CA1 induced dental follicle stem cells co-culture with dental pulp stem cells and loaded three-dimensional printed PCL/β-TCP scaffold: a novel strategy for alveolar cleft bone regeneration.

BACKGROUND

Bone tissue engineering for alveolar clefts is in the early stages of development, and more research is needed to determine the optimal cell types, growth factors and delivery methods for the therapy.

METHODS

We co-cultured Carbonic anhydrase 1 (CA1) induced dental follicle stem cells (DFSCs) with dental pulp stem cells (DPSCs). In vitro, the Lentivirus vector overexpressing CA1 (LV-CA1) gene was constructed, transfected into DFSCs, and co-cultured with DPSCs indirectly. Osteoblast biomarkers in differentiated DFSCs were detected using quantitative real-time polymerase chain reaction and Western blotting. In vivo, establish a rat alveolar cleft model, transplanted stem cell Polycaprolactone/β-tricalcium phosphate (PCL/β-TCP) three-dimensional printed composite scaffold and samples were collected at 4 and 8 weeks postoperatively. The osteogenic effect was evaluated through micro computed tomography and histomorphometric analysis.

RESULTS

In vitro, the activity of DFSCs in the LV-CA1+Co-culture group was increased, and the mRNA and protein expressions of CA1, Alkaline phosphatase (ALP), Bone morphogenetic proteins 2 (BMP2), and Runt-related transcription factor 2 (RUNX2) were amplified to varying degrees (P < 0.05).

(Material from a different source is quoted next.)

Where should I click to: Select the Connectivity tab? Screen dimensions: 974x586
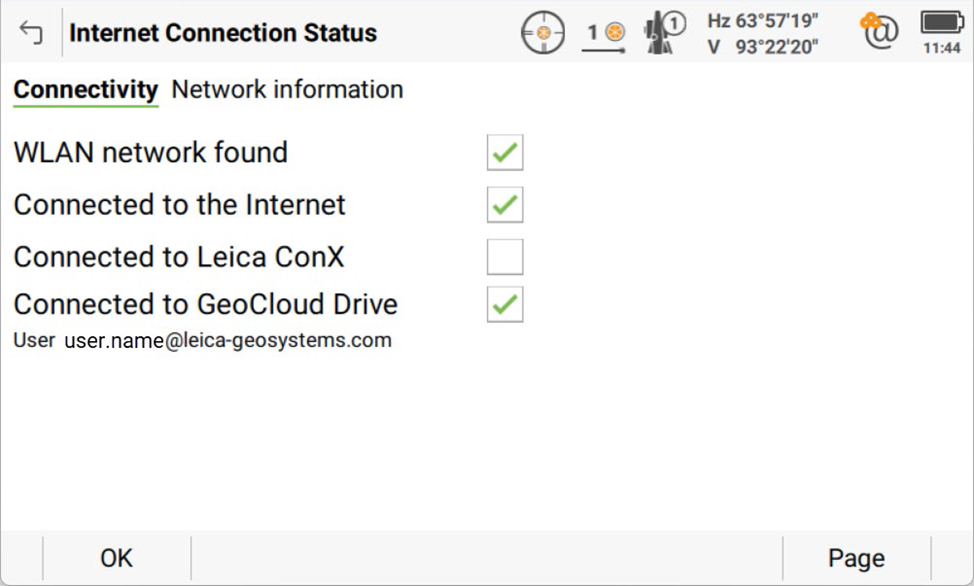coord(85,89)
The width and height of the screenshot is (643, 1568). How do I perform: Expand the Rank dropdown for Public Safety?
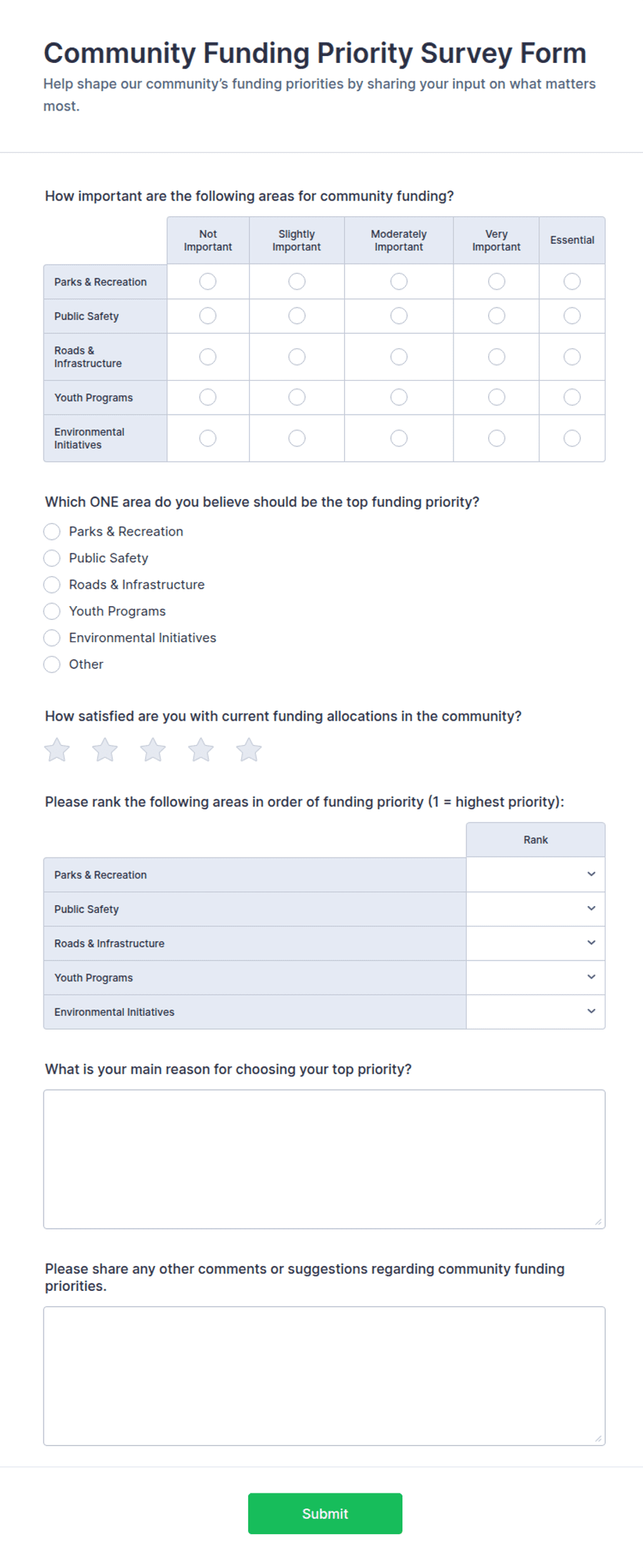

In vivo, micro-CT displayed at 4 and 8 weeks postoperatively, the LV-CA1+Co-culture group had a considerably higher percentage of new bone development (39.1% and 56.9%) (P < 0.05) than the other two groups. Histomorphometric analysis displayed the LV-CA1+Co-culture group had more newly formed bone trabeculae and immature collagen.

CONCLUSION

A strategy based on a novel osteogenic gene CA1 and dental-derived mesenchymal stem cells co-culture is applied to the alveolar cleft, providing a novel idea for the application of bone tissue engineering in alveolar cleft bone grafting.